## YOUR GOAL
Reproduce the records from the line containing "You are a computer-use agent. The" through the line containing "Action: coord(968,25)", renaming "dropdown" to "menu" and keeping everything else unchanged.

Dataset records
━━━━━━
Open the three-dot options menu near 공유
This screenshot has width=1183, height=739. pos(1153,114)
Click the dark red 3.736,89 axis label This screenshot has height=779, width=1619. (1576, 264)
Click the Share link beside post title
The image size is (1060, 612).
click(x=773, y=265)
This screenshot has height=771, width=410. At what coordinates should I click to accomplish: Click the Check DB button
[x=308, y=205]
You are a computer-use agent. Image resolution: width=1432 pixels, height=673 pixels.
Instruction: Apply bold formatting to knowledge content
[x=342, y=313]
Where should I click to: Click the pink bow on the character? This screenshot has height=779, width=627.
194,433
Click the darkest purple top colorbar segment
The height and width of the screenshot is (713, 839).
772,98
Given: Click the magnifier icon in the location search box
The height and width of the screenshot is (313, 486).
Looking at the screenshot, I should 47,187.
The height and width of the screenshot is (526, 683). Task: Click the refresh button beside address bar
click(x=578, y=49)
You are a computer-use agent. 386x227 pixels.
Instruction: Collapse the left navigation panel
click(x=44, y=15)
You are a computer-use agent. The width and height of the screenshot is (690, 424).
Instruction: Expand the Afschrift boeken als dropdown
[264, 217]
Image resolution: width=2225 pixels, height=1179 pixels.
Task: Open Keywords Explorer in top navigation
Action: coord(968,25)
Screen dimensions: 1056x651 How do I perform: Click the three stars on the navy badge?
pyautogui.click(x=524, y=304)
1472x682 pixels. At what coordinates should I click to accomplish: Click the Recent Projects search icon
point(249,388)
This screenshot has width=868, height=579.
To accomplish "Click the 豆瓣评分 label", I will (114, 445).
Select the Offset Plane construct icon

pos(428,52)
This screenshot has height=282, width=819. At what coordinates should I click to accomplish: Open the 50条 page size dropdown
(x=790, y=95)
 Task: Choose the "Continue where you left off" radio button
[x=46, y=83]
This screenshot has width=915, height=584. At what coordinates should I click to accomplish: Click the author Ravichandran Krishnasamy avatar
━━━━━━
## FINISHED TASK
You are a computer-use agent. The width and height of the screenshot is (690, 424).
Instruction: Expand the Afschrift boeken als menu
[264, 217]
Image resolution: width=2225 pixels, height=1179 pixels.
Task: Open Keywords Explorer in top navigation
Action: coord(968,25)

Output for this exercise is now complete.